Text provided
September 4, 2019

SMC Presents Fall Literary Series

Talks and Readings Begin September 19

 

SANTA MONICA, CA — Santa Monica College (SMC) is pleased to continue its Literary Talks & Readings series featuring a noteworthy spectrum of writers reading from and discussing their works. The ongoing series opens its fall season on September 19.

All presentations in the series are free and will be held in Stromberg Hall (HSS 165), located on the main SMC campus, 1900 Pico Blvd., Santa Monica. Unless otherwise noted, the series is sponsored by the SMC Associates — a private organization that funds speakers and special programs on the Santa Monica College campus — and the SMC English Department. Seating is on a first-arrival basis.

The fall 2019 series lineup is:

  • Thursday, September 19: Akhil Reed Amar: “America’s Constitution: Past, Present, and Future” at 11:15 a.m. and 6:30 p.m. in Stromberg Hall (HSS 165). American legal scholar Akhil Reed Amar, Sterling Professor of Law and Political Science at Yale University and a recipient of the American Bar Foundation’s Outstanding Scholar Award, is an expert on constitutional law and criminal procedure. He has written for publications that include The New York Times, The Washington Post, and The Wall Street Journal, and is the author of The Constitution Today: Timeless Lessons for the Issues of Our Era (2016, named by Time magazine one of the year’s top 10 nonfiction books ), The Law of the Land (2015), and America’s Unwritten Constitution (2012, named by The Washington Post one of the year’s 100 best nonfiction books). He is also a member of the American Academy of Arts and Sciences.

  • Thursday, October 3: Dana Gioia: “Rebel Tongues & Poetic Blues” at 11:15 a.m. in Stromberg Hall (HSS 165). In honor of Hispanic Heritage Month, poet and critic Dana Gioia will read from and talk about his work. The former California Poet Laureate and Chair of the National Endowment for the Arts has authored five collections of verse, most recently 99 Poems: New & Selected (2016), which won the Poets’ Prize. He has also published critical collections — including a finalist for the National Book Critics Circle award, Can Poetry Matter? — as well as written four opera libretti and collaborated with musicians in genres from classical to jazz and rock. Additional sponsor for this event: SMC Adelante Program.

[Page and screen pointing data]
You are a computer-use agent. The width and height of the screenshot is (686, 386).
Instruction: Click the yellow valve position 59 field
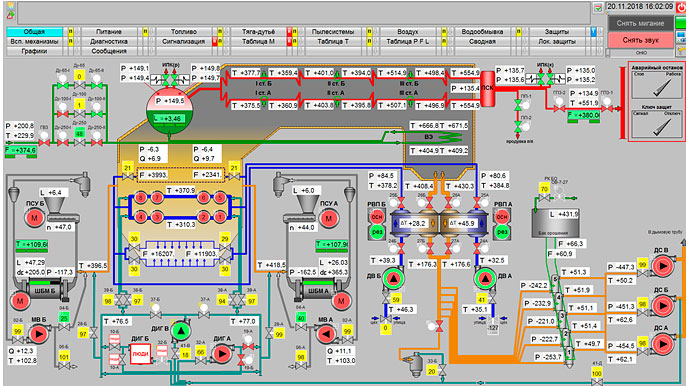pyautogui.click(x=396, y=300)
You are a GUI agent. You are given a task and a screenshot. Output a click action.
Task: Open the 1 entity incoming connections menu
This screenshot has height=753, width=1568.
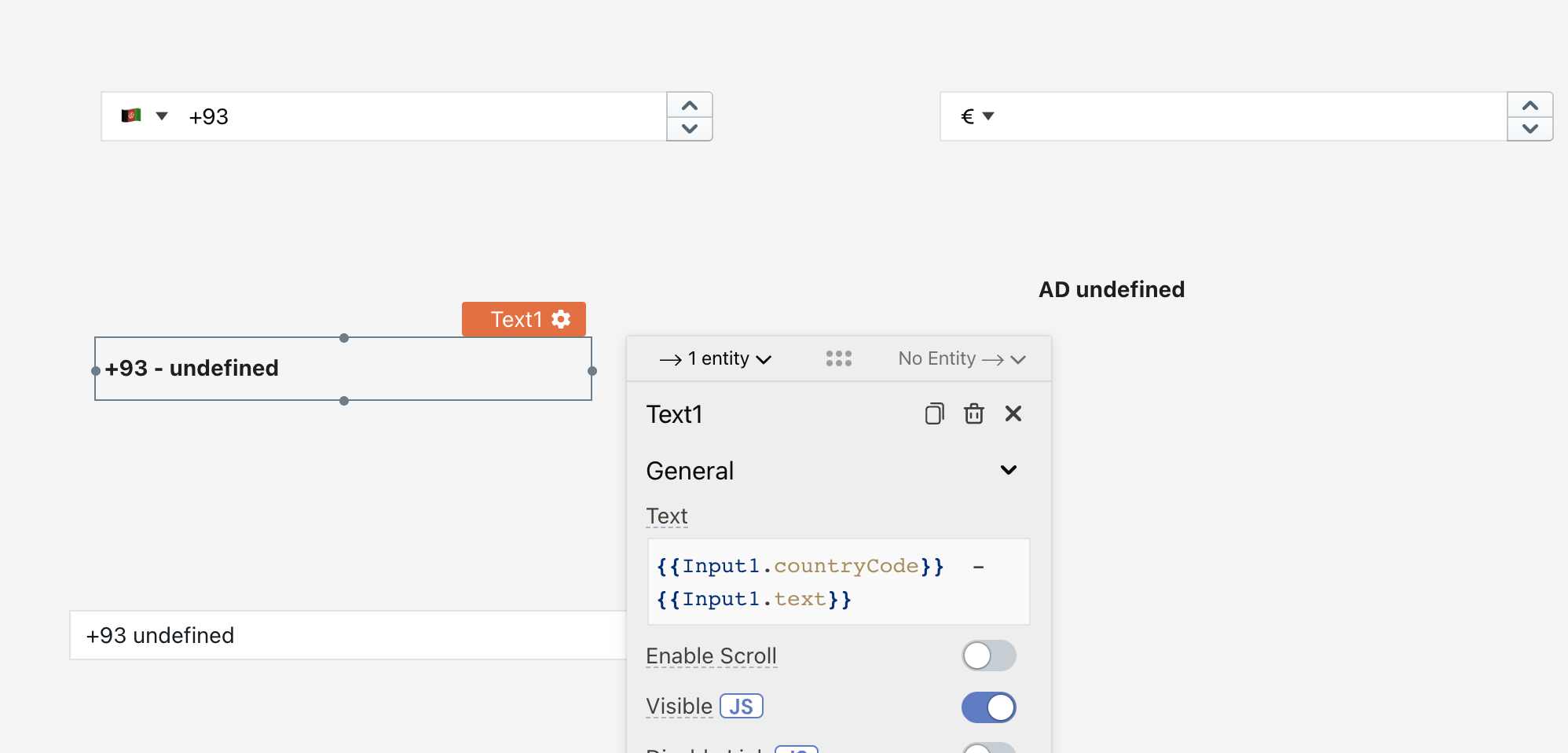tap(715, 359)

Goal
In the SMC literary series announcement, translate this sentence into Spanish: "Seating is on a first-arrival basis." The data are separate material from the text.

Written answer
Los asientos se asignan por orden de llegada.